What You Need to Know about the Google My Business Name Change
If you’ve been around local SEO long enough, you probably knew, deep down, that Google would start messing around with its naming conventions again at some point. After all, when it launched in 2005, Google’s platform for local businesses was called the Local Business Center, only to change its name to Google Places in 2010, to Google+ Local in 2012, and to Google My Business in 2014.
The last seven years were unusually stable on the naming front, so much so that “Google My Business” for most of us has long since given way to the nickname GMB. But given prior history, it was unlikely to last forever, and at long last, Google announced yesterday that Google My Business will again change its name.
Let’s get back to the new name in a second, because it’s a bit weird, and will be easier to understand if we contextualize it within other developments:
- Small business owners are encouraged to use the Search and Maps interfaces to manage business information moving forward. Google insists these interfaces are “simpler” to use than GMB.
- The Search and Maps interfaces for business profile management, which Google has been building out for several months now, do not yet have all of the functionality of the Google My Business dashboard, but Google says it will address that gap between now and next year.
- In that vein, Google has announced that businesses can now claim and verify their listings and interact with customers via the Messages tool from the Search interface.
- Google will also be adding as-yet-unspecified tools to Search and Maps “to help you understand how your business is performing and how you can enhance your online presence.” At least some of these tools will be brand new, as opposed to being ported over from GMB.

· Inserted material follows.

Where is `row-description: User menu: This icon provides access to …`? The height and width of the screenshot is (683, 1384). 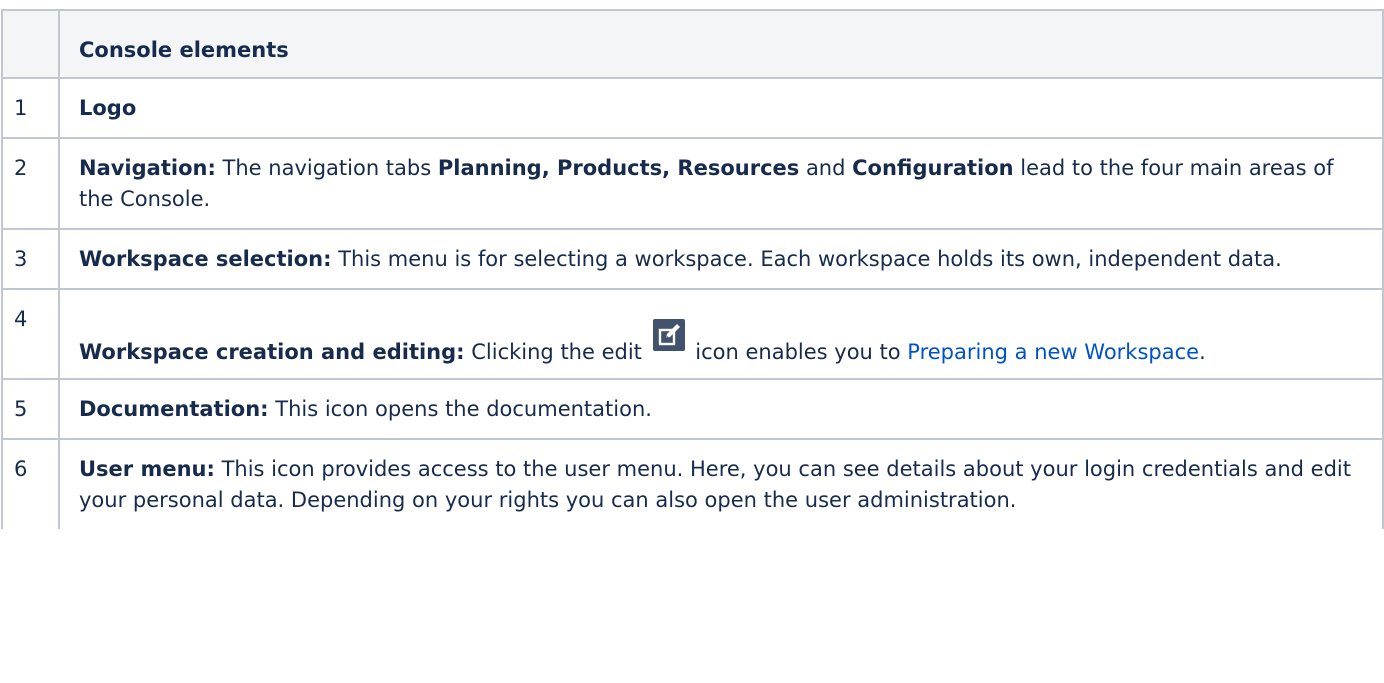
row-description: User menu: This icon provides access to … is located at coordinates (721, 484).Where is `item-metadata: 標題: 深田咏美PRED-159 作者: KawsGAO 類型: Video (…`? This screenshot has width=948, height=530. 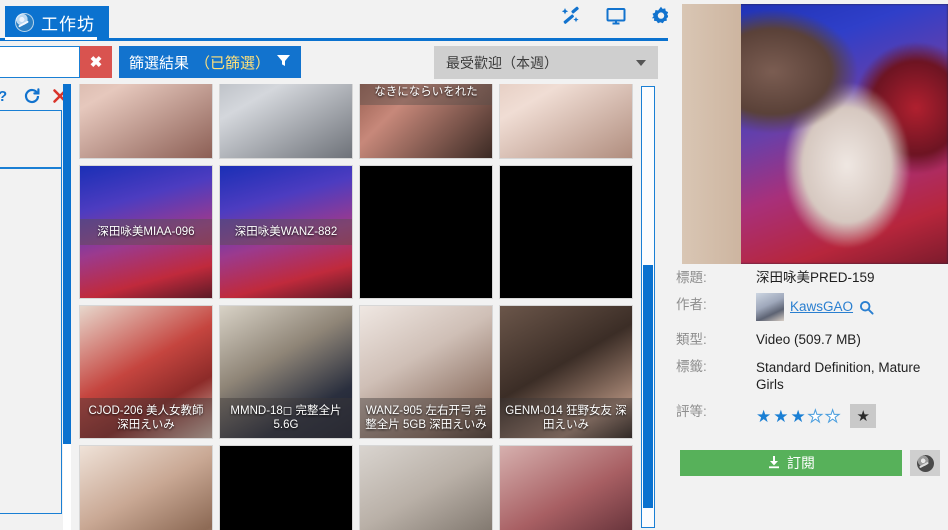
item-metadata: 標題: 深田咏美PRED-159 作者: KawsGAO 類型: Video (… is located at coordinates (810, 354).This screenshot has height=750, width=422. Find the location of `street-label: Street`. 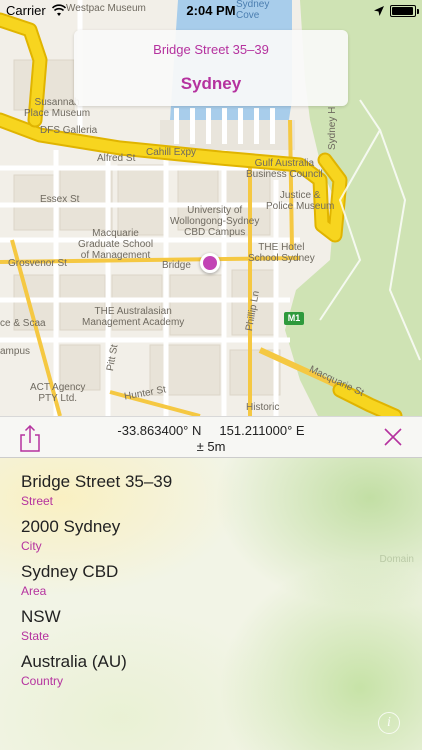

- Sometime in 2022, Google plans to retire the Google My Business mobile app, further encouraging small businesses to switch to the Search and Maps interfaces.
- Presumably at about the same time, Google will remake the Google My Business desktop platform into a new kind of dashboard dedicated to the needs of “larger businesses with multiple profiles”; this new dashboard will be called the Business Profile Manager.
- The Google My Business API will continue to function as before but will be called the Business Profile API.
Those last two items bring us to what Google says is the new name for its local platform overall: Google Business Profile. The odd singular noun is indicative, I think, of a change in orientation that seems designed to appeal to smaller businesses. Google is encouraging small business owners to think of themselves as managing their Google Business Profile, as opposed to using the Google My Business platform. It’s a renewed focus on the business entity itself, which is being forcibly extracted from the GMB dashboard and placed, with intent, in both Search and the Google Maps app, as though the platform one happens to be using at any given time is less important than the business profile one is updating.
The Google My Business dashboard, soon to be an object of nostalgic memories
Is this a distinction without a difference? Perhaps. I’m concerned that the GMB dashboard model is an intuitive one that people are used to, whereas the experience of updating one’s business profile with special tools that are embedded directly in a SERP is odd and will take some getting used to. It’s a bet on Google’s part that may or may not pay off. Perhaps if other in-SERP tools are on the horizon and this is part of some as-yet-unclear larger strategy, people will get acclimated to the idea, and it won’t seem like such a big deal. For now, the oddness is striking.
Entry point for interacting with your Google Business Profile in Search
To be fair, none of this comes as a complete surprise. Ever since Google began adding business management features to Search and Maps, the company has been signalling that the Google My Business dashboard would eventually give way to a new paradigm. Early this year, I learned from the team that manages GMB Insights that part of the plan was to change the methodology by which Google measures interactions between profiles and consumers in order to focus more on people and less on traditional concepts like search impressions. The idea was, for example, to count as a single interaction those cases where a user looks up a business on their laptop, then gets in their car and pulls up directions to the same business on their phone, rather than treating these as two separate actions. Breaking with the GMB model, arguably, helps Google cut ties with the older methodology in order to make room for the new.
But the change brings with it a fair degree of uncertainty. Google may be retaining, for instance, the model of an API that helps partners manage listings for both SMBs and larger brands, but if the company is simultaneously building out a snazzy new interface for those same multi-location brands to manage Google profiles on their own, does this fact represent an existential threat to listing management companies? My first instinct is to say no — listing management is too much of a pain, and the benefits of outsourcing are too obvious to ignore. But the question is worth considering.
As Donald Rumsfeld used to say, these are the known unknowns. What we do know is that the new Google interfaces are not yet up to par with Google My Business, which likely means that the next several months will see Google rushing to reach a state of parity so it can make good on its promises to retire the Google My Business name by next year.